Microsoft announced a bevy of additions to Azure including AMD Instinct MI300X instances, Cobalt 100 instances in preview and the latest OpenAI model, GPT-4o, in Azure OpenAI Service.

The announcements at Microsoft's Build 2024 conference land as both Amazon Web Services and Google Cloud are busy launching custom silicon and access to multiple model choices.

All of the hyperscalers are looking to supply supercomputers that have diversity of custom silicon and processors from AMD and Nvidia as well as networking and architecture choices for AI workloads.

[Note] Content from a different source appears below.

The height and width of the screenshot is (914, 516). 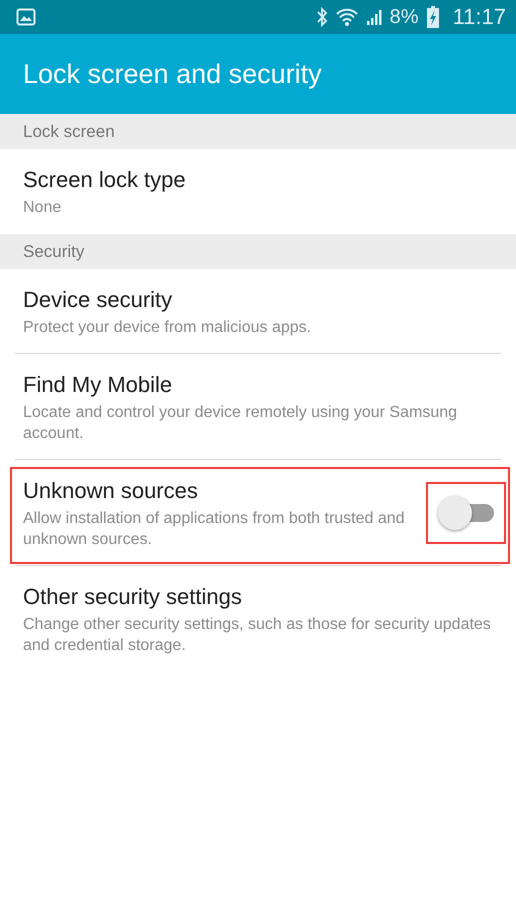 What do you see at coordinates (214, 530) in the screenshot?
I see `setting-summary: Allow installation of applications from both trusted and unknown sources.` at bounding box center [214, 530].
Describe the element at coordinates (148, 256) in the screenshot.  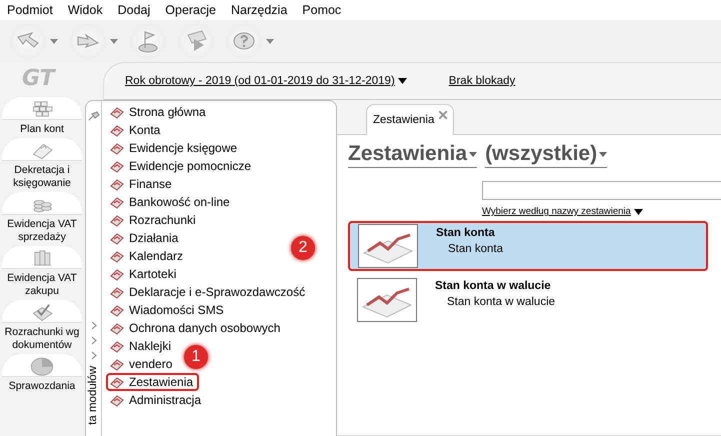
I see `module-item: Kalendarz` at that location.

Constellation Research analyst Holger Mueller said:

"It is clear that the path to AI is custom algorithms on custom silicon and Microsoft is on the jouney, with both the Cobalt and the AMD Mi300 preview. A key aspect of faster CPUs is faster networking, but Microsoft is quiet on that. Amongst all the cloud vendors, Microsoft has its traditional partner connections - so the AMD chip uptake comes as no surprise. When viable we will likely see Intel in Azure as well."

Here's a look at the three headliners for Azure at Build along with other key additions.

  • Microsoft announced the general availability of the ND MI300X VM series, which features AMD's Instinct MI300X Accelerator. The ND MI300X VM combines eight AMD MI300X Instinct accelerators. AMD is looking to give Nvidia's GPU franchise competition. On a briefing with analysts, Scott Guthrie, Executive Vice President of Cloud and AI at Microsoft, said AMD's accelerators were the most cost-effective GPUs available based on what the company is seeing with its Azure AI Service. AMD Q1 delivers data center, AI sales surge of 80%
  • Azure virtual machines built to run on Cobalt 100 processors are available in preview. Microsoft announced Cobalt in November and claimed that it could deliver 40% better performance than Azure's previous Arm-based VMs. Guthrie also noted that Cobalt performs better than the current version of AWS' Trainium processor. "It's going to enable even better infrastructure and better cost advantage and performance on Azure," said Guthrie, who was referencing Cobalt on Azure. Guthrie added that Snowflake was developing on Cobalt instances. 

  • OpenAI's GPT-4o will be available exclusively on Azure. Microsoft said OpenAI's latest flagship model will be available in preview on Azure AI Studio and as an API. OpenAI just launched GPT-4o last week, a day ahead of Google's latest Gemini models.
  • To round out the Azure OpenAI Service upgrades, Microsoft enhanced fine-tuning of GPT-4, added Assistants API to ease creation of agents and launched GPT-4 Turbo with vision capabilities. Microsoft also said it is adding its multimodal Phi-3 family of small language models to Microsoft Azure AI as a model as a service offering.
  • Azure will also get new services for managing instances. Microsoft launched Azure Cloud Fleet, a service that provisions Azure compute capacity across virtual machine types, available zones and pricing models to mix and match performance and cost. The company also launched Microsoft Copilot in Azure, which is an assistant for managing cloud and edge operations.

Nadella: We're a GenAI platform company

Speaking at the Build 2024 keynote, Microsoft CEO Satya Nadella said the age of generative AI is just starting.

"We now have these things that are scaling every six months or doubling every six months. You know, what we have though, with the effect of the scaling laws is a new natural user interface that's multimodal that means support stack speech, images, video as input and output. We have memory that retains important context recalls both our personal knowledge and data across our apps and devices. We have new reasoning and planning capabilities that helps us understand very complex context and complete complex tasks while reducing the cognitive load on us."
 
Nadella said Microsoft has always been a platform company and Azure is "the most complete scalable AI infrastructure that meets your needs in this AI era."

"With building Azure as the world's computer, we have the most comprehensive global infrastructure with more than 60 plus data center regions," said Nadella, who noted that the company is optimizing power and efficiency across the stack. 

Nadella said Azure will be built out with Nvidia, AMD and its own silicon in clusters. He said Maya and Cobalt, Microsoft's custom processors, are already delivering customer workloads and responding to prompts.  

Mueller said:

"Microsoft needs to wean itself and OpenAI of Nvidia machines that are expansive and the hardest commodity to purchase in IT. Continuing the Cobalt strategy makes sense, adding AMD as well, but it will not help with the existing workloads. The question is – will Microsoft rebuild OpenAI models? – or support two different AI hardware platfoms and choose what to run where. Time will tell."